Entries locating text and items
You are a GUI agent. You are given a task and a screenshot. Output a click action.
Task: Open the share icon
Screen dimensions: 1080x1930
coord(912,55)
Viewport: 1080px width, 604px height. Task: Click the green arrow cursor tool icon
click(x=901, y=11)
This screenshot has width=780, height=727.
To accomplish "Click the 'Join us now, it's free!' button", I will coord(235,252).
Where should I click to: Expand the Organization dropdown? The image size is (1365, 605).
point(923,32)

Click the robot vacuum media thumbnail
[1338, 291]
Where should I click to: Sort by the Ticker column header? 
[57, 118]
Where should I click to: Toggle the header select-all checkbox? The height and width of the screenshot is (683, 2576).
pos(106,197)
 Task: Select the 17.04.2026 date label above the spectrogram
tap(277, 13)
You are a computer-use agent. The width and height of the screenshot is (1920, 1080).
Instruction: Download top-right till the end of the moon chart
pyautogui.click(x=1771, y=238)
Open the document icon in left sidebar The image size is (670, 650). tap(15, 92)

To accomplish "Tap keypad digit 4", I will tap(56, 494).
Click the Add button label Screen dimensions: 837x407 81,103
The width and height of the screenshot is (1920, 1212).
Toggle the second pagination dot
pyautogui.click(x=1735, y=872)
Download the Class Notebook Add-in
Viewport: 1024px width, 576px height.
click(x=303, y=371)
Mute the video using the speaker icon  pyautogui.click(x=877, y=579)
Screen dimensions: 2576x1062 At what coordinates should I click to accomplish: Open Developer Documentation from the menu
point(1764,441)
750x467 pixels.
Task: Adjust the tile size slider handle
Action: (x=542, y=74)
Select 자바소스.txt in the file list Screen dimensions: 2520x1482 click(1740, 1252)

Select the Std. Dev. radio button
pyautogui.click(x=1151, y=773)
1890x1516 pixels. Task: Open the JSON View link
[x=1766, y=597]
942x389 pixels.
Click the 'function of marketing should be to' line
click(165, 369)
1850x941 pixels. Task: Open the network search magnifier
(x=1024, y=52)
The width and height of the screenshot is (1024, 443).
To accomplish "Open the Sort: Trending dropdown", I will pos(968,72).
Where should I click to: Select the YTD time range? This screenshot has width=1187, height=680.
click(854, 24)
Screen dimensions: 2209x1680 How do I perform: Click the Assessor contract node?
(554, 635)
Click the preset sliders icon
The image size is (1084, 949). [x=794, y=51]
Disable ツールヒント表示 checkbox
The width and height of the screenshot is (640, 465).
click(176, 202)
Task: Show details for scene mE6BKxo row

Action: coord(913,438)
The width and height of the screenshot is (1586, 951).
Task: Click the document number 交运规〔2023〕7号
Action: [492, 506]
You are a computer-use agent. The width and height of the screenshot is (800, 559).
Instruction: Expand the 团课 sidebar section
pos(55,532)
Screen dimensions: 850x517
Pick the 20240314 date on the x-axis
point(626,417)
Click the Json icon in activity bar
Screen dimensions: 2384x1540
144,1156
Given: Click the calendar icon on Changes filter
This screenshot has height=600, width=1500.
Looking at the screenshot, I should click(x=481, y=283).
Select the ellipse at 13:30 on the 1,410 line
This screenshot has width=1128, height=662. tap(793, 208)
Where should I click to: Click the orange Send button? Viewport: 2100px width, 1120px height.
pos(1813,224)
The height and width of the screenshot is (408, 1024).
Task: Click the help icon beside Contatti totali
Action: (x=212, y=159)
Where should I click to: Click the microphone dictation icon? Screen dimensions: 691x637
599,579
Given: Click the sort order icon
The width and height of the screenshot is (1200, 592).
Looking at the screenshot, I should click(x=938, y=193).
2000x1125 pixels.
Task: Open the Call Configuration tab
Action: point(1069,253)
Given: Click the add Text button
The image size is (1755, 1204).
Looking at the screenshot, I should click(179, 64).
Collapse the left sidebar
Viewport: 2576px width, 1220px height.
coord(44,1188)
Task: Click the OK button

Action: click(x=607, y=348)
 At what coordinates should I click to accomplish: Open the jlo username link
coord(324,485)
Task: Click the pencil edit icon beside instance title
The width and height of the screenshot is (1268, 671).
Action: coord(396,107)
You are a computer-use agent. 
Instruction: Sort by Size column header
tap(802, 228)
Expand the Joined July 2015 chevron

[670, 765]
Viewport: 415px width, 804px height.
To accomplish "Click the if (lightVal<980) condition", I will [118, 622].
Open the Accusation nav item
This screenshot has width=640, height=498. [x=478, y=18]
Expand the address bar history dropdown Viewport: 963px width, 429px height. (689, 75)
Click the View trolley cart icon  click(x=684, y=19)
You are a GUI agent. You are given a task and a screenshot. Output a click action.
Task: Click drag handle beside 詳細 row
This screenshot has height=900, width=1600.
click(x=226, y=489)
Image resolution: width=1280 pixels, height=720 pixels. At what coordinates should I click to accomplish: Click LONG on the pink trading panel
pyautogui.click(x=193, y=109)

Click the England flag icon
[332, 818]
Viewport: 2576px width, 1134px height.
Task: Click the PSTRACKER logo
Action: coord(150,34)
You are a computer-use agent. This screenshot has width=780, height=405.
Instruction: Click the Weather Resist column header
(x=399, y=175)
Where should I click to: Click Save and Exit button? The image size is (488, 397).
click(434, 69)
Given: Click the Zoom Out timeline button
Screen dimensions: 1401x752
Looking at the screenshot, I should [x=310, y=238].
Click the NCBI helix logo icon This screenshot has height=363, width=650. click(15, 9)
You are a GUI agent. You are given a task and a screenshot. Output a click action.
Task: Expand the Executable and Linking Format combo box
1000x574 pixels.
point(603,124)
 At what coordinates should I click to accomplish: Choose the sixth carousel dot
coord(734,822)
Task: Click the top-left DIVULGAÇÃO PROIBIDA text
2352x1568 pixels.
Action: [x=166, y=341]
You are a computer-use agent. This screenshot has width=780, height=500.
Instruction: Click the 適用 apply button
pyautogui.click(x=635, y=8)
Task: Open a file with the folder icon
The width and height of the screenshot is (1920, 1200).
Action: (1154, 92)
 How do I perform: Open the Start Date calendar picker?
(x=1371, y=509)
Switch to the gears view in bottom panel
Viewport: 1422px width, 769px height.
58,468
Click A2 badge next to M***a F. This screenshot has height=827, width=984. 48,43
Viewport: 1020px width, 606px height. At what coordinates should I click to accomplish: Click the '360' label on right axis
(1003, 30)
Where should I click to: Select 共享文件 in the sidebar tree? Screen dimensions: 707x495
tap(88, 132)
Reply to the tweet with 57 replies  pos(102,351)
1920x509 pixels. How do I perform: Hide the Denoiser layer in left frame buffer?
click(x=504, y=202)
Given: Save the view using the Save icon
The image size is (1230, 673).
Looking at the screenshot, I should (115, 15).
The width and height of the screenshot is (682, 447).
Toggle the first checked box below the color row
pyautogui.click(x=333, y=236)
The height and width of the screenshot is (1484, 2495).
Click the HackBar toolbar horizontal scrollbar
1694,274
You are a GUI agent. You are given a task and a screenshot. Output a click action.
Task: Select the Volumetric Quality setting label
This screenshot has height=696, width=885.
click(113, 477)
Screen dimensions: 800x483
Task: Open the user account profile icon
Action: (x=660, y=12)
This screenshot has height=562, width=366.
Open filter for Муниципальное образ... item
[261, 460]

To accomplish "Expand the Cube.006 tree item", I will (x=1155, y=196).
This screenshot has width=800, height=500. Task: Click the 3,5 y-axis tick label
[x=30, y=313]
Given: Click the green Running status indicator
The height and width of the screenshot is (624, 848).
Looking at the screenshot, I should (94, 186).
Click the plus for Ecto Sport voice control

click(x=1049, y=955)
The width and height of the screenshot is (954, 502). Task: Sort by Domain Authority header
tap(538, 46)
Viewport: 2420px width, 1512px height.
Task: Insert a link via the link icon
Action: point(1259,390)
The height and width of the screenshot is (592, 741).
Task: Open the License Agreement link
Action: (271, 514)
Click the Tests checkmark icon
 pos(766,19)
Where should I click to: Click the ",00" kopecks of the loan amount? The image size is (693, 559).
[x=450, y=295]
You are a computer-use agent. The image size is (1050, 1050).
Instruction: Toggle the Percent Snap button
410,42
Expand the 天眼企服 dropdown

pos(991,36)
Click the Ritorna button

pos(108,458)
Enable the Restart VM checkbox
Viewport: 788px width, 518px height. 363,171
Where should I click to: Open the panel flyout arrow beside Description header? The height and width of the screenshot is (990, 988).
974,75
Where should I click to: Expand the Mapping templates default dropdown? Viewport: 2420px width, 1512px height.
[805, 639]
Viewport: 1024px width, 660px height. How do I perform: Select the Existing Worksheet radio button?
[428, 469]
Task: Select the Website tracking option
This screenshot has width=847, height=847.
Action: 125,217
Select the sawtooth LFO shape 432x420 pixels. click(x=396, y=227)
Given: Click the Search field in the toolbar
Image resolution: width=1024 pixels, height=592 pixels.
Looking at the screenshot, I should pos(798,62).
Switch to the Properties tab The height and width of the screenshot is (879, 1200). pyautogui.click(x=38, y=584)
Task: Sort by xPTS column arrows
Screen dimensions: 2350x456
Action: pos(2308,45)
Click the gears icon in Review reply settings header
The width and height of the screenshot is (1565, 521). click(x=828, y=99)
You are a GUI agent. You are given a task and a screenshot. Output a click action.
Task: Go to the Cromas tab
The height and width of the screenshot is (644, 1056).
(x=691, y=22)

#### Goal
Copy the lines of the material verbatim, beginning with the line that contains "This screenshot has width=780, height=727." and ending after the line that contains "[x=1766, y=597]".

#### Exercise solution
This screenshot has width=780, height=727.
To accomplish "Click the 'Join us now, it's free!' button", I will coord(235,252).
Where should I click to: Expand the Organization dropdown? The image size is (1365, 605).
point(923,32)

Click the robot vacuum media thumbnail
[1338, 291]
Where should I click to: Sort by the Ticker column header? 
[57, 118]
Where should I click to: Toggle the header select-all checkbox? The height and width of the screenshot is (683, 2576).
pos(106,197)
 Task: Select the 17.04.2026 date label above the spectrogram
tap(277, 13)
You are a computer-use agent. The width and height of the screenshot is (1920, 1080).
Instruction: Download top-right till the end of the moon chart
pyautogui.click(x=1771, y=238)
Open the document icon in left sidebar The image size is (670, 650). tap(15, 92)

To accomplish "Tap keypad digit 4", I will tap(56, 494).
Click the Add button label Screen dimensions: 837x407 81,103
The width and height of the screenshot is (1920, 1212).
Toggle the second pagination dot
pyautogui.click(x=1735, y=872)
Download the Class Notebook Add-in
Viewport: 1024px width, 576px height.
click(x=303, y=371)
Mute the video using the speaker icon  pyautogui.click(x=877, y=579)
Screen dimensions: 2576x1062 At what coordinates should I click to accomplish: Open Developer Documentation from the menu
point(1764,441)
750x467 pixels.
Task: Adjust the tile size slider handle
Action: (x=542, y=74)
Select 자바소스.txt in the file list Screen dimensions: 2520x1482 click(1740, 1252)

Select the Std. Dev. radio button
pyautogui.click(x=1151, y=773)
1890x1516 pixels. Task: Open the JSON View link
[x=1766, y=597]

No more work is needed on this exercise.